• _WORK ORDER_
Among the entries below, copy every line that carries the word "computer".

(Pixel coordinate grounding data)
----------
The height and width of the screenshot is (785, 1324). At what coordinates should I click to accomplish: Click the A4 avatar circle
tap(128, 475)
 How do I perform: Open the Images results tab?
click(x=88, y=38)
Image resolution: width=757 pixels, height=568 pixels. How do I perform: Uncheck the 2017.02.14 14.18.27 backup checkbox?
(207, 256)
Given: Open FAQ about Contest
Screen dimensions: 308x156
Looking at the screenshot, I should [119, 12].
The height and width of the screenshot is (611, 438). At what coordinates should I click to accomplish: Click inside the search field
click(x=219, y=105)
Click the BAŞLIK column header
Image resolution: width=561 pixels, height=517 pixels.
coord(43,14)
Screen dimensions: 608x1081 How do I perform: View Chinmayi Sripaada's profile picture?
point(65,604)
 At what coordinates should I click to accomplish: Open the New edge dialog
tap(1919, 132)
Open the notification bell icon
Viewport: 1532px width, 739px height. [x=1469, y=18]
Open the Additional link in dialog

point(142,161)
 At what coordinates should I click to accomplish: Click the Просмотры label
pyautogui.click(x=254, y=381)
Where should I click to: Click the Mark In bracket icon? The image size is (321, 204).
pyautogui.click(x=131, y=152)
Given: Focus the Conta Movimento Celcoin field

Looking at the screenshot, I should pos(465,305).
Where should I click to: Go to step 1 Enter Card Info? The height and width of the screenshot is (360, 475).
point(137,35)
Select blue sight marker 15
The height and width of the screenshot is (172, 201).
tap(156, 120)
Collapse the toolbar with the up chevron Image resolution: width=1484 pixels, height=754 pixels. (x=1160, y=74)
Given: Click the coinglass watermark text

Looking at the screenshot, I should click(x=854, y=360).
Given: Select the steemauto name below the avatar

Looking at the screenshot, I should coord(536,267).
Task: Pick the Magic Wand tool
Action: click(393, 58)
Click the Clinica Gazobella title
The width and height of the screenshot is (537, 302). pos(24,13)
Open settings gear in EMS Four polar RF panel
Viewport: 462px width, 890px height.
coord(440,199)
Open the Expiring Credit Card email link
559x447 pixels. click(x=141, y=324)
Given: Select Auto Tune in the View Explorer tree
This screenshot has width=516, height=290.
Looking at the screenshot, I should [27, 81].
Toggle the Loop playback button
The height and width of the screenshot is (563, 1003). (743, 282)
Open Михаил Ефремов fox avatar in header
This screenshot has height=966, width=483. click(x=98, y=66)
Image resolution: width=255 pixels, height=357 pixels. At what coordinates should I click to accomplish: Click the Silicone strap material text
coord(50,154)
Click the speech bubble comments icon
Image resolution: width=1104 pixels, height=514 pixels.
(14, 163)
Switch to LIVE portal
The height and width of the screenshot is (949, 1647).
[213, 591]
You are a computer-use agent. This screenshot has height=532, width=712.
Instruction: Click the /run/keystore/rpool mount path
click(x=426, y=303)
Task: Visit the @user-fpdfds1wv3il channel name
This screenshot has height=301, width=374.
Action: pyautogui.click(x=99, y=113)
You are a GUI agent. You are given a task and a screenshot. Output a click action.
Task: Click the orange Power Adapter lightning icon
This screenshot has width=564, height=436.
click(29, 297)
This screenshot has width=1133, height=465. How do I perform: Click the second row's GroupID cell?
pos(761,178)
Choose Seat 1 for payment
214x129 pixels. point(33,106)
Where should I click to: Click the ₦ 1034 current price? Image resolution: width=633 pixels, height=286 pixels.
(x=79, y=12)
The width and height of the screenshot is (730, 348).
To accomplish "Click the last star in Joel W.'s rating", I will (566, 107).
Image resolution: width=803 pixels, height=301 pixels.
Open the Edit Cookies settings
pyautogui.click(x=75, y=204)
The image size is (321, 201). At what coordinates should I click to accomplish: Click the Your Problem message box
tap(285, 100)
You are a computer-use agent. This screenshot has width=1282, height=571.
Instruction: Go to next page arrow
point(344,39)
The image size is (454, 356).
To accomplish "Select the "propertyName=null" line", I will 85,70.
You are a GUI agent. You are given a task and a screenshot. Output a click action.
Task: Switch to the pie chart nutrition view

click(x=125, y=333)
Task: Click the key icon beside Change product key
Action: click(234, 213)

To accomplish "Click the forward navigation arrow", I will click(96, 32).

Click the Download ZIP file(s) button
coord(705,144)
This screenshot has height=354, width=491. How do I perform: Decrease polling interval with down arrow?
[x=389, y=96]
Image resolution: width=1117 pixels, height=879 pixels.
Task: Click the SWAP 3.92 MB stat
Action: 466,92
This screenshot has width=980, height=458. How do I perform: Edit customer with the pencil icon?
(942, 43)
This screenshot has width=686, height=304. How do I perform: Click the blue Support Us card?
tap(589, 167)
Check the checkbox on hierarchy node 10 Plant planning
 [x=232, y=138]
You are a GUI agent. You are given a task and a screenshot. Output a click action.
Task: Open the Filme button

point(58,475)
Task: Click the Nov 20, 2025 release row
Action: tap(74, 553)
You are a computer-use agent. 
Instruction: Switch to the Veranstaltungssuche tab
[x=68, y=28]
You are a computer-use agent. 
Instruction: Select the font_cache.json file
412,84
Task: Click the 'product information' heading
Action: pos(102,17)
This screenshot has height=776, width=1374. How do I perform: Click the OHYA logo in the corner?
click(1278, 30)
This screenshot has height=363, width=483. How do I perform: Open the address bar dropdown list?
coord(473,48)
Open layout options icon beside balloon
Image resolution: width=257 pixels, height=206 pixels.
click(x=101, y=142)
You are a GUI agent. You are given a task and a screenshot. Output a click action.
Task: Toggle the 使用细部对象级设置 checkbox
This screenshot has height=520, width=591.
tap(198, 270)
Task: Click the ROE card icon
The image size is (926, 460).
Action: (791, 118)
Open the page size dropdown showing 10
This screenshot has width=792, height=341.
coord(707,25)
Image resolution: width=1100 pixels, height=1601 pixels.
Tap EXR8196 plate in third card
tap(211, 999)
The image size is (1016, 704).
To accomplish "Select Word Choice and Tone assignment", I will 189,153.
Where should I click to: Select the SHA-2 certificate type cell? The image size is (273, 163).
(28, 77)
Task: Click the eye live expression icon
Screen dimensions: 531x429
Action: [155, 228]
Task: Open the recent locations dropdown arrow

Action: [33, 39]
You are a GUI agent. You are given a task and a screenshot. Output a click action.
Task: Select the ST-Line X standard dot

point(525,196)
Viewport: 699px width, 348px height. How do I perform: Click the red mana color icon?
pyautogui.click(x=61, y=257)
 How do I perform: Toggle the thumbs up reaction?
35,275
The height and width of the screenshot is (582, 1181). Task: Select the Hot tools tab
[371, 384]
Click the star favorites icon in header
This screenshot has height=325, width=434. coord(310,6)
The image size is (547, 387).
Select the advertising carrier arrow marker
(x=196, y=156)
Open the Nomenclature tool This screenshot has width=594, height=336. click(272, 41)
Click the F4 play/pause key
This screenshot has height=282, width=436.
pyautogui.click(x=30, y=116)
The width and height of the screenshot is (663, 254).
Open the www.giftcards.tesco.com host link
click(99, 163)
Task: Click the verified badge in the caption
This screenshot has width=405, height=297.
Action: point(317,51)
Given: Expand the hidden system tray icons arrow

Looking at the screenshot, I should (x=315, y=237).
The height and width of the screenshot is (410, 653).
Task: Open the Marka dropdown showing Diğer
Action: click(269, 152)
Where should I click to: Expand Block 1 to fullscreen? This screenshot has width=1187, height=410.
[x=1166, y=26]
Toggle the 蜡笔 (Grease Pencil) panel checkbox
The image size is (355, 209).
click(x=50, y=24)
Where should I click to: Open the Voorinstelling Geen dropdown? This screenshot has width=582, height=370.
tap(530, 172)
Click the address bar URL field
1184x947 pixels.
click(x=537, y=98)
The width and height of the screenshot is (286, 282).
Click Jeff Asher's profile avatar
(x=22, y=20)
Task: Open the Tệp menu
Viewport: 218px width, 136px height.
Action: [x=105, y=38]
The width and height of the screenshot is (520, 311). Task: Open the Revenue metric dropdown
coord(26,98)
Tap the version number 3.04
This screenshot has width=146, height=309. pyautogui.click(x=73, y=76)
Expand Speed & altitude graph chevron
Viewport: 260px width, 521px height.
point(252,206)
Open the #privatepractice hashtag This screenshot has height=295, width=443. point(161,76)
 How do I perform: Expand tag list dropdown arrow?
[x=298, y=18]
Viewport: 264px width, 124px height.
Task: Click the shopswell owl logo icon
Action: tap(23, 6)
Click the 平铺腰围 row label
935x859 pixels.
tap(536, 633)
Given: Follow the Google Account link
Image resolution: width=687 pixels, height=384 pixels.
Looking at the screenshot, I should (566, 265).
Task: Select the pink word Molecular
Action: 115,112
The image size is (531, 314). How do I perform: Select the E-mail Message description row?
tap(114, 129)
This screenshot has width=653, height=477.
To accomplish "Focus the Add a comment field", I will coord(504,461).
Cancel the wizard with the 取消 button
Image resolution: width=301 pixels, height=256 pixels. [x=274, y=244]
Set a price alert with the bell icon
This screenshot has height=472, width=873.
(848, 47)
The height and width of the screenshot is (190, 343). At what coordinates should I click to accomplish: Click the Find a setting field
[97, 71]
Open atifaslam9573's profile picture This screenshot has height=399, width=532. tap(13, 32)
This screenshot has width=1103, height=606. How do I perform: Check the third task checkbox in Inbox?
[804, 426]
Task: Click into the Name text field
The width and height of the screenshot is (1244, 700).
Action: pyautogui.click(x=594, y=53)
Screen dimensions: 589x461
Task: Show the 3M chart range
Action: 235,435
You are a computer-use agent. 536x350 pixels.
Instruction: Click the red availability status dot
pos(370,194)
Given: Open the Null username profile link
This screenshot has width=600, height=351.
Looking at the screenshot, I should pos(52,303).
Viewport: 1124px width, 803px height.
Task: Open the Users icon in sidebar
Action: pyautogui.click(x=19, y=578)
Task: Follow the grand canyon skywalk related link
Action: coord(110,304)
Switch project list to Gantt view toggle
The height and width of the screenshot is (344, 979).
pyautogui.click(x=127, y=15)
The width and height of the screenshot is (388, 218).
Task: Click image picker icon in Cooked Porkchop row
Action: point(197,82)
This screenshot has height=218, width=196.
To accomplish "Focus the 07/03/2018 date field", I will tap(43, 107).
----------
• _ANSWER SPACE_
You are a computer-use agent. This screenshot has height=532, width=712.
You are a computer-use agent. This screenshot has width=1282, height=571.
You are a computer-use agent. 
You are a computer-use agent. 
You are a computer-use agent. 536x350 pixels.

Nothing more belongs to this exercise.